Today’s Diet Challenge
Eat some Fish. Each day of the week we have a set diet challenge that is meant to get you thinking about your food intake and help you get out of the “grind” of eating the same things all the time.  Variety in food intake is vital for nutritional and mental reasons.  Try some fish today!  Tuna, Salmon and Tilapia are some of the fish I eat.

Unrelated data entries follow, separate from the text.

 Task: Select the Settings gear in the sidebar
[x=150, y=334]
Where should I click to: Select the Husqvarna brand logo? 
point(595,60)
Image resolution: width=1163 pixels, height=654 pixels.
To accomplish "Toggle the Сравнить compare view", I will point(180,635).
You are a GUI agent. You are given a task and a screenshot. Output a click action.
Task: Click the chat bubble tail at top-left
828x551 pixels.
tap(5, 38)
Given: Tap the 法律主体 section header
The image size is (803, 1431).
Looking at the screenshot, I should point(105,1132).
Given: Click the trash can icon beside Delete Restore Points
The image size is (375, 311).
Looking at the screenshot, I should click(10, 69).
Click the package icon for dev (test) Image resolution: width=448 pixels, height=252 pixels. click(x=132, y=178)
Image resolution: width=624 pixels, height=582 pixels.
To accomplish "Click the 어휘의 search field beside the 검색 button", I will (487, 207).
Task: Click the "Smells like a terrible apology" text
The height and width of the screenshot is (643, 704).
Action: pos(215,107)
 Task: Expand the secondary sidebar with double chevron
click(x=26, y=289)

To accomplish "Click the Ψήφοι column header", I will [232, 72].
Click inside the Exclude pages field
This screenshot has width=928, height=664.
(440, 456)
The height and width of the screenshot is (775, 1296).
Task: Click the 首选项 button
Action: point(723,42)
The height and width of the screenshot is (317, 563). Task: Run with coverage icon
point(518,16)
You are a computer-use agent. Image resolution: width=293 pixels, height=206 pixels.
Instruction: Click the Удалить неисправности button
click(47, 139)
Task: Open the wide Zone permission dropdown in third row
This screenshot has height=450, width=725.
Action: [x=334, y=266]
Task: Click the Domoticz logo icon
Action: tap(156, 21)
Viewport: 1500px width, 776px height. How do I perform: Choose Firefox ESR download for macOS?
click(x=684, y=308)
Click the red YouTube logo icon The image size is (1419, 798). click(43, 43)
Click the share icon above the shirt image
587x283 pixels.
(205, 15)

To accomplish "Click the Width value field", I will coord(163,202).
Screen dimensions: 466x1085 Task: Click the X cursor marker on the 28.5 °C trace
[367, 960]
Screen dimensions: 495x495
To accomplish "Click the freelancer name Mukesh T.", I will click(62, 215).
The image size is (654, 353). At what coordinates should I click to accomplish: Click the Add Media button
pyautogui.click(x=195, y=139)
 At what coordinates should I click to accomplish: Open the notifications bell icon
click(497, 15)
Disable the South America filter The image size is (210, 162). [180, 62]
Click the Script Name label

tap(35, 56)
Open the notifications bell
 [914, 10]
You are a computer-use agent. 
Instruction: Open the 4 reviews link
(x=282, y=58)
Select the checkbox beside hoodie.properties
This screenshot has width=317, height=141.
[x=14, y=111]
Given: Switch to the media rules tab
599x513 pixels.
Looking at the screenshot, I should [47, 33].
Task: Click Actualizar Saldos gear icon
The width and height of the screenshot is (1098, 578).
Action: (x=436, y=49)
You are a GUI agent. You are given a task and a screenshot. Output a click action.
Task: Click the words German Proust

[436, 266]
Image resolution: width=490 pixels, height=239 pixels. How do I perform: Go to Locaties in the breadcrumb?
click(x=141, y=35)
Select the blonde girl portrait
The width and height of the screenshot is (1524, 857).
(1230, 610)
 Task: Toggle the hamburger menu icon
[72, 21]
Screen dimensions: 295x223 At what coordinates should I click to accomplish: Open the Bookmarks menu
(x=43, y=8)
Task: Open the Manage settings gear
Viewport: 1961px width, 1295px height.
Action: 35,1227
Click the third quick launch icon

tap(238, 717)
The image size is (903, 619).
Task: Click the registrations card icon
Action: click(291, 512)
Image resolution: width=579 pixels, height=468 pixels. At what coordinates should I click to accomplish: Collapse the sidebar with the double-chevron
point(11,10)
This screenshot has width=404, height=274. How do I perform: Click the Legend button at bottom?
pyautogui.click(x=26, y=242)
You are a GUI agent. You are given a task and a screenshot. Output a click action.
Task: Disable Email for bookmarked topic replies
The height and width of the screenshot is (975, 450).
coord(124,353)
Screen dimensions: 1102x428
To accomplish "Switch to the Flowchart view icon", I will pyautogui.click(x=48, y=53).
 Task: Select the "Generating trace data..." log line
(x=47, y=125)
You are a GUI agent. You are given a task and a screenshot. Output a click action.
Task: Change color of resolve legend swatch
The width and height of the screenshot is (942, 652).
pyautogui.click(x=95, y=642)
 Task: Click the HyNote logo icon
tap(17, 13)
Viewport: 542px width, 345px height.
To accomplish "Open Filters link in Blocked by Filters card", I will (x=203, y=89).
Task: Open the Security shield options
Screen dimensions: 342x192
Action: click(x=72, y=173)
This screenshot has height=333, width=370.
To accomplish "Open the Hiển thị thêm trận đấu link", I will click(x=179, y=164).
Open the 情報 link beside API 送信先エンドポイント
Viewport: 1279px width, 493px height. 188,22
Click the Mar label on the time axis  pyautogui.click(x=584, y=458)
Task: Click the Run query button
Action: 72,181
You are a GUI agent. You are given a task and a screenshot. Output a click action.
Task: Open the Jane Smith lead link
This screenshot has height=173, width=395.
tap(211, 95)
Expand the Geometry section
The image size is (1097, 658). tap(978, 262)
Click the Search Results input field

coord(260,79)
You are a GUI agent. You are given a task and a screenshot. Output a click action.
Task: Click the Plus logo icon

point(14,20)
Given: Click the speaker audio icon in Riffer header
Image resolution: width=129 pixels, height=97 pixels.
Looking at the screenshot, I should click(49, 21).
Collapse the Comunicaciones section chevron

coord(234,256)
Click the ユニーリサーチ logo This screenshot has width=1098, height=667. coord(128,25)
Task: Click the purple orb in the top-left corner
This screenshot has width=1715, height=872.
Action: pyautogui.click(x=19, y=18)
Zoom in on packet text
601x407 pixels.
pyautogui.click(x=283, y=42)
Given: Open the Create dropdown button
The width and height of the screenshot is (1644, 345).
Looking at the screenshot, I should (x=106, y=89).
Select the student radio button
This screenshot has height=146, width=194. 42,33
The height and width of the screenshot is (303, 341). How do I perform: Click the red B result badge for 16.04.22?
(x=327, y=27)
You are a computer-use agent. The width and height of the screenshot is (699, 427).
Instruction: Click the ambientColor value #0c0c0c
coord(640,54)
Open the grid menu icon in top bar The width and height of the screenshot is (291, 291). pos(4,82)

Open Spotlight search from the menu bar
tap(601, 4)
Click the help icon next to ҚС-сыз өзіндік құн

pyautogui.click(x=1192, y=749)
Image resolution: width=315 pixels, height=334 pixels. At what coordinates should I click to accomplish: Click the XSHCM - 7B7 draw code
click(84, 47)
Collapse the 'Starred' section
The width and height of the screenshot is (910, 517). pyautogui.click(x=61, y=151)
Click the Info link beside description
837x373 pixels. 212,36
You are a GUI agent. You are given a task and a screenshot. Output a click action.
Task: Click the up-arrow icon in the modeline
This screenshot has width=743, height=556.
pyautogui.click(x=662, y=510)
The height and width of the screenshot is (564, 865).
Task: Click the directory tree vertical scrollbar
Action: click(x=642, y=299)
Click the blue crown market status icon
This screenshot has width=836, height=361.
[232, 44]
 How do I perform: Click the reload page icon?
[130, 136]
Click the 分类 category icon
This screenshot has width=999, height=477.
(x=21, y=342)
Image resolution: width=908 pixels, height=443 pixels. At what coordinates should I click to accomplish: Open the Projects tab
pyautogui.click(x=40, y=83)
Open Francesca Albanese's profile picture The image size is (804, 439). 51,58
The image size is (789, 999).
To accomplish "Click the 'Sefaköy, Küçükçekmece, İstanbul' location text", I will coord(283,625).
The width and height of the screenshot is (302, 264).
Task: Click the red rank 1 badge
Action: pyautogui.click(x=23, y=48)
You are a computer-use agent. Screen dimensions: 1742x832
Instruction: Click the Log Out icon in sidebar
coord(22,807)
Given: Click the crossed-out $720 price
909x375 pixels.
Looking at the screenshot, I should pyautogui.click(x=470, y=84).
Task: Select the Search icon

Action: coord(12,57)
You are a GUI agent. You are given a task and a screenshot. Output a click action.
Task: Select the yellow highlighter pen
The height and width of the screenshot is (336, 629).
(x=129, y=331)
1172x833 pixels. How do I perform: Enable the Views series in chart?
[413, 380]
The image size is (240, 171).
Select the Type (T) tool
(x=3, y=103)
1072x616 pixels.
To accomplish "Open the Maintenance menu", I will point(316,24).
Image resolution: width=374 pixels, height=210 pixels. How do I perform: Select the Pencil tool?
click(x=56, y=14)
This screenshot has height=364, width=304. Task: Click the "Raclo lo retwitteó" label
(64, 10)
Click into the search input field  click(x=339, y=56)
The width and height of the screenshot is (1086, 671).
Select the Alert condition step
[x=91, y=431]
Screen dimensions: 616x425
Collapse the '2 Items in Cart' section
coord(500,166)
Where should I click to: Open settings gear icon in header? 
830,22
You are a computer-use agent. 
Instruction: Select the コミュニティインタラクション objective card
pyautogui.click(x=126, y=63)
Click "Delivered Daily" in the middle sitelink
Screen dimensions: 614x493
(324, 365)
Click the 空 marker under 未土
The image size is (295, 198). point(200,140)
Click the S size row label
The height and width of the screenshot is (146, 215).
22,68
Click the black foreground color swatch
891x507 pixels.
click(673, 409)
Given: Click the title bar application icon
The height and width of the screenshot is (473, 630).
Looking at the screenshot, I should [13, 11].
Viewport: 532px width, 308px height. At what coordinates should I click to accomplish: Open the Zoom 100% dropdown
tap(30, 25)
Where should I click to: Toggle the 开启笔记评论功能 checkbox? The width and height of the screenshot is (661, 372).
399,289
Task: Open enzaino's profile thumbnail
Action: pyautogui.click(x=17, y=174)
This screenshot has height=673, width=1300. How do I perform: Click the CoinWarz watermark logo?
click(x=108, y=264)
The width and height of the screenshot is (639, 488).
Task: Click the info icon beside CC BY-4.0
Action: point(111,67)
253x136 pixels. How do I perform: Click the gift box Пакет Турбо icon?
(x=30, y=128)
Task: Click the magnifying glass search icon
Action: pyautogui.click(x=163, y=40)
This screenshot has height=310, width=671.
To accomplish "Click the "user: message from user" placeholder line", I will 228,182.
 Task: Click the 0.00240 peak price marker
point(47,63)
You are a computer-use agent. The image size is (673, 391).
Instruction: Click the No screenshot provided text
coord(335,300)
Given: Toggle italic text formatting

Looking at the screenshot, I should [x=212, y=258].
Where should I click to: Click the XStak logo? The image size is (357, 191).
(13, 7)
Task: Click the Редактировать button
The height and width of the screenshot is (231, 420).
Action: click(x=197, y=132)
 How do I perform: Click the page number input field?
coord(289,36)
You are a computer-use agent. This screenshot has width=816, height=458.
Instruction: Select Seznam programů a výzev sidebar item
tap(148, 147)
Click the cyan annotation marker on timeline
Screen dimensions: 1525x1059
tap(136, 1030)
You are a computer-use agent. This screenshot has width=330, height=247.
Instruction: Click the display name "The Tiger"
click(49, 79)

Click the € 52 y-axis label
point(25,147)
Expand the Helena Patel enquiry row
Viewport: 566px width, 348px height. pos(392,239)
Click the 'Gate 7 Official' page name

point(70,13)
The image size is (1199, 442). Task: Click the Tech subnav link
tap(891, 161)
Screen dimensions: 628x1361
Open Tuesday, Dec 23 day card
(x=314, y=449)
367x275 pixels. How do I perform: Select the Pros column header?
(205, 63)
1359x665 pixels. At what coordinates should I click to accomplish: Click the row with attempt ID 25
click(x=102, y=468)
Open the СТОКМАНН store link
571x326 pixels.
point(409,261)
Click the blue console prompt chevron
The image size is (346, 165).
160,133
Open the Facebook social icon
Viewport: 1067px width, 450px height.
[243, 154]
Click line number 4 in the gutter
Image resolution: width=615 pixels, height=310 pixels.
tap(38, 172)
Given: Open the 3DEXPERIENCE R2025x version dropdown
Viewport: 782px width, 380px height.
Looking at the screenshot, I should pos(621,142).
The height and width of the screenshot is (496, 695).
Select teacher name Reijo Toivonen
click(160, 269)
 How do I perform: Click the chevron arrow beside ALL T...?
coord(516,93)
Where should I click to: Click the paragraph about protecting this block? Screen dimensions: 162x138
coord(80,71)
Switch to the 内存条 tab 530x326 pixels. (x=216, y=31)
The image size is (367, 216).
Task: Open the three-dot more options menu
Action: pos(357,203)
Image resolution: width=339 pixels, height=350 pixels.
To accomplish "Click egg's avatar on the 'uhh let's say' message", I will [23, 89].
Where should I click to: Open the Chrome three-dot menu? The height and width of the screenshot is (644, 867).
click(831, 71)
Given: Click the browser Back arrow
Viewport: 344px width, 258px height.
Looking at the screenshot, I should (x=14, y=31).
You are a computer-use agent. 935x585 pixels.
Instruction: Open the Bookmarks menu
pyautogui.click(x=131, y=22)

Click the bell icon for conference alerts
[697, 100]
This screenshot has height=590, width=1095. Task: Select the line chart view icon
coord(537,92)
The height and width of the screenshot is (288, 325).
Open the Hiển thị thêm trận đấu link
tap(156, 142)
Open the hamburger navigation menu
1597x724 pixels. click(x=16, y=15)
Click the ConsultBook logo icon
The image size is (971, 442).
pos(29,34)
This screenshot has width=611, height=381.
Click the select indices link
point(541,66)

Today’s Personal Challenge
Text a lot Tuesday…why you ask. It’s a fun way to stay connected, encourage others and to quickly let someone know you are thinking about them. STRIVE to text a lot today.  My goal is to scroll down through my text list and say HI! to some of those LOWER ON THE LIST, lol!
That’s all for now!! Have fun with this challenge~ We can do it!! -Your BuffMother, Michelle

FAB ABS!!

Hey happy Friday friends!!

Seriously, I’ve noticed this ABS AUG FAB ABS challenge really showing some results this week!! My abs are really getting strong and my core is tightening!!

 

Yesterday my abs were so tired after my run of 24 mins and 6 mins of trampoline jumping that I could only do 1 round of the lacroix

Day 18 – 6-pack of LACROIX: “Fab Abs”

 

Today, We were trying to go golfing but the weather won’t cooperate, we’ll be going out to eat instead.  Fit in a few ab exercises and some air squats. But will be having to double up again tomorrow.

 

Day 19 – 30 Ab exercises: “Fab Abs”

 

have a good day, love ya!

MIA

Hey all…the end of the summer must mean it’s time for sickness???  Anyhow, I’ve been under the weather this week with a UTI, but truly getting better each day. HOPING (fingers crossed) to be feeling some good energy in time for my 22nd Anniversary weekend!!

 

Prayers would be great!!

Love,
M

Back and better!!

I am BACK and feeling better. Last week consisted of NO real workouts, but I was well enough by Thursday to go golfing and then enjoy a weekend away with the hubby! Fun times!!

 

Now I’m determinded to back to it– slowly and gently. Got in a 20 min bike ride so far today and plan to do my HT BOOK upper body boosting workout after a bit.

 

I’ll post more tomorrow, but just wanted to say thanks for all the well wishes.